Affaire albinos – Arrestation des suspects, poursuite des enquêtes
L’enquête continue après les déclarations de plusieurs suspects sur un présumé réseau de trafic de personnes albinos.
Lutte contre les réseaux criminels
Mahaleontany Jean Pierre, surnommé « Maire », un habitant d’Ihosy, se retrouve au centre des premières pistes dans l’affaire présumée de vente de personnes albinos et de parties de corps albinos. Son nom apparaît après les déclarations de deux suspects arrêtés à Antananarivo dans le cadre d’une opération menée par les enquêteurs spéciaux du Président de la Refondation. L’enquête a démarré après la réception d’une vidéo dans laquelle des individus affirmaient détenir des personnes albinos destinées à la vente. Les enquêteurs ont ensuite pris contact avec ces personnes par téléphone. L’un des interlocuteurs a communiqué un numéro permettant de remonter jusqu’à lui. Une opération de surveillance a alors été mise en place afin d’enregistrer une éventuelle transaction, après l’évocation immédiate d’une importante somme d’argent.

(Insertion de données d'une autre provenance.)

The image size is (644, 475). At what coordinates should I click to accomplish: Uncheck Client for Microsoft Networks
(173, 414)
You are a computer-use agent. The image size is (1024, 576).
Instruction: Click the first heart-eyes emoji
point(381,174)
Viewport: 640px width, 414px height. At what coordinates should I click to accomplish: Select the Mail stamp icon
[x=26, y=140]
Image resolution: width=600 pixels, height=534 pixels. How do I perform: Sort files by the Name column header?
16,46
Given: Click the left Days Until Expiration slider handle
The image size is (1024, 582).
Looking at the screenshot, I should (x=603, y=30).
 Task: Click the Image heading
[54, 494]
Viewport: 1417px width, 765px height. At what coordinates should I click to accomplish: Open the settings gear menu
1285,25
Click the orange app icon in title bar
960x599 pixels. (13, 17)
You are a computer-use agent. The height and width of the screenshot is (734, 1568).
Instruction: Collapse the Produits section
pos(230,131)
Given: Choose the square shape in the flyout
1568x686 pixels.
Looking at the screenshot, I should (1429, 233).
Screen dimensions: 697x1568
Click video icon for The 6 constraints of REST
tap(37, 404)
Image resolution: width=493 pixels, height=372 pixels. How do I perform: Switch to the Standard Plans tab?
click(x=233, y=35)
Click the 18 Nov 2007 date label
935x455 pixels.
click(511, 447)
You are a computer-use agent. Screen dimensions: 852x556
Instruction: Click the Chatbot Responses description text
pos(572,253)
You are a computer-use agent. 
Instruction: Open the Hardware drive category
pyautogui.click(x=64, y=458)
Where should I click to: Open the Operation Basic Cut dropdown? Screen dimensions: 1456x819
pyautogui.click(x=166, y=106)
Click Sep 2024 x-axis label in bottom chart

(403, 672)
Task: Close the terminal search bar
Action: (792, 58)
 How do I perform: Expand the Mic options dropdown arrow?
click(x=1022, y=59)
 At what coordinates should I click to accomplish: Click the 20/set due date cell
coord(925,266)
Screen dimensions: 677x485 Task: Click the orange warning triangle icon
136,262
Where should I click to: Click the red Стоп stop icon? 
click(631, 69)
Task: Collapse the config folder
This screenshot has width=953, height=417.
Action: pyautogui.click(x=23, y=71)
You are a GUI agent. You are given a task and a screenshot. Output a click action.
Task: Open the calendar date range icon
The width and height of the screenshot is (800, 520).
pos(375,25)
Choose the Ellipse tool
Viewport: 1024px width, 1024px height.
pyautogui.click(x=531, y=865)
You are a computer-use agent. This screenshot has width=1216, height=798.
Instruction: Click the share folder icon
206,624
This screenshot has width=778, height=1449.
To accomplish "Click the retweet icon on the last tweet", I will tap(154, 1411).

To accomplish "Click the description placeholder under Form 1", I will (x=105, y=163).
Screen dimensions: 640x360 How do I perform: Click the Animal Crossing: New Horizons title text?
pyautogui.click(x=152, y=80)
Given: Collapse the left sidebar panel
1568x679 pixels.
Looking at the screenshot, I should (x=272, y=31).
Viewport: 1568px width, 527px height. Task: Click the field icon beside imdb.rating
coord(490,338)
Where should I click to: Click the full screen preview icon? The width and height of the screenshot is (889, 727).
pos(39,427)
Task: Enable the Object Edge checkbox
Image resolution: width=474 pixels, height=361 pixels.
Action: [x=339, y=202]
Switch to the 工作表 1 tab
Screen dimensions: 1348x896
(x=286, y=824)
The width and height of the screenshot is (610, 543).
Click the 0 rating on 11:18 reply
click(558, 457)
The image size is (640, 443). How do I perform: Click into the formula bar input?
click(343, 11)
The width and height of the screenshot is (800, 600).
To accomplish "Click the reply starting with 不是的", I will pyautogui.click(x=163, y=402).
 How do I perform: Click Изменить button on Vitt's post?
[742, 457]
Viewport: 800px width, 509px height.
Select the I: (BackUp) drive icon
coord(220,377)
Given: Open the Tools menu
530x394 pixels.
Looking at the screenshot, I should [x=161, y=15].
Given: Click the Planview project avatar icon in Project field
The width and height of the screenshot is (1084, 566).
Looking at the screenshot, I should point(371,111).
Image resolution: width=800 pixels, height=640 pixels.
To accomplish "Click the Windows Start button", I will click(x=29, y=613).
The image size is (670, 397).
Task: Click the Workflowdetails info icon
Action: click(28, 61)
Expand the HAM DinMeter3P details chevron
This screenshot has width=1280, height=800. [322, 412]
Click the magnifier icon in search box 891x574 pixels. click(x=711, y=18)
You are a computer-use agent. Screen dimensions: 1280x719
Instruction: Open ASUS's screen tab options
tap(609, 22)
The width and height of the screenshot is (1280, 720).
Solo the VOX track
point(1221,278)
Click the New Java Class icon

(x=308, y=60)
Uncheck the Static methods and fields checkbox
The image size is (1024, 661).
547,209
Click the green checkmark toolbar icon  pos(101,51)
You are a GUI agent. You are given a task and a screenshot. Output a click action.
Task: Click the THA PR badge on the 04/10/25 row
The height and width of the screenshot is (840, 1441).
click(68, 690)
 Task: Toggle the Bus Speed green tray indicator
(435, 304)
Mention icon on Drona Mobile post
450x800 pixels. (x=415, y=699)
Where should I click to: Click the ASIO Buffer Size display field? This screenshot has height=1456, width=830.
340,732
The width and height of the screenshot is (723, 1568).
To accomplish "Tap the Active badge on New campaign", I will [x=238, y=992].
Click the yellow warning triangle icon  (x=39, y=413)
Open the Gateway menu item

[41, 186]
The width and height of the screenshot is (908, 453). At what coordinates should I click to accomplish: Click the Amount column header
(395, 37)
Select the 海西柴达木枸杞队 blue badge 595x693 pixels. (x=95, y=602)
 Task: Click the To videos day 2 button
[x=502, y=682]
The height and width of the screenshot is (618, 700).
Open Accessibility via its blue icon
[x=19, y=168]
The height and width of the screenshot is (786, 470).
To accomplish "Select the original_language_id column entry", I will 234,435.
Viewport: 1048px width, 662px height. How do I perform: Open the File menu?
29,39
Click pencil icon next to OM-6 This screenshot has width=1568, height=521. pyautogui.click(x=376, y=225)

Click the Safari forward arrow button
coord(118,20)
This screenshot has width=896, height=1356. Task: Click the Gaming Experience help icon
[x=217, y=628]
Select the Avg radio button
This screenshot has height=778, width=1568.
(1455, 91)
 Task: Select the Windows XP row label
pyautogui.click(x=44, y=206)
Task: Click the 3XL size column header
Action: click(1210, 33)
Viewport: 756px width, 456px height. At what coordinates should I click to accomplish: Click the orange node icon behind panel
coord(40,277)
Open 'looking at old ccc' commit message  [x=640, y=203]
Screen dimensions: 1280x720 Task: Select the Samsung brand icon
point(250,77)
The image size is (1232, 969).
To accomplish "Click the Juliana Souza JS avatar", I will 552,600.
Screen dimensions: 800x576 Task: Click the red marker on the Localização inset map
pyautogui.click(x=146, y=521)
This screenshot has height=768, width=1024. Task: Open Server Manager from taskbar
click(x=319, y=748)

Deux hommes originaires de Betroka ont rejoint la capitale : Lamboary, employé administratif dans une école privée, et Abriol, technicien de laboratoire dans un hôpital local. Dès leur arrivée à Antananarivo, les deux individus ont été interpellés puis interrogés. Pendant les auditions, leurs déclarations ont conduit les enquêteurs vers Mahaleontany Jean Pierre, surnommé « Maire ». Ils l’ont présenté comme une personne détenant des informations sur des personnes albinos ainsi que sur des parties de corps albinos. Une mission a alors été menée à Ihosy avec les deux suspects déjà arrêtés. Une nouvelle opération a permis l’arrestation de Mahaleontany Jean Pierre.
400 millions d’ariary évoqués
Lors de son interrogatoire, ce dernier a cité les noms de Fihavy Osman et Franklin. D’après ses déclarations, ces derniers connaissaient des personnes prêtes à payer de fortes sommes pour obtenir des enfants albinos et des parties de corps albinos. Le montant évoqué pourrait atteindre 400 millions d’ariary. Fihavy Osman a ensuite donné sa version aux enquêteurs. Il affirme que Sambiahy et Dieudonné, un gendarme en activité à Manombo, dans le district de Betroka, lui auraient demandé de rechercher des enfants albinos et des parties de corps albinos. Il a également mentionné Tsitoroa et son frère, interpellés après une opération au cours de laquelle ils auraient présenté des éléments comme correspondant aux parties recherchées.
Les suspects auraient par ailleurs désigné un acheteur potentiel. Celui-ci ne s’est toutefois jamais présenté, après avoir pris peur selon les enquêteurs. Les recherches continuent pour tenter de le retrouver. Au fil des investigations, Fihavy Osman aurait aussi reconnu son implication présumée dans une attaque menée à Mahabo, marquée par l’enlèvement d’un enfant albinos âgé d’un an et huit mois. Il affirme avoir réuni plusieurs hommes pour cette opération, parmi lesquels Sambiahy, Renaotsy, Miharisona alias Gila, Mosa, Retiazy, Rebara alias Rambo, Tsimitovy et Retoza. Les enquêteurs poursuivent désormais leur travail pour identifier l’ensemble des personnes impliquées et établir le rôle de chacun dans cette affaire.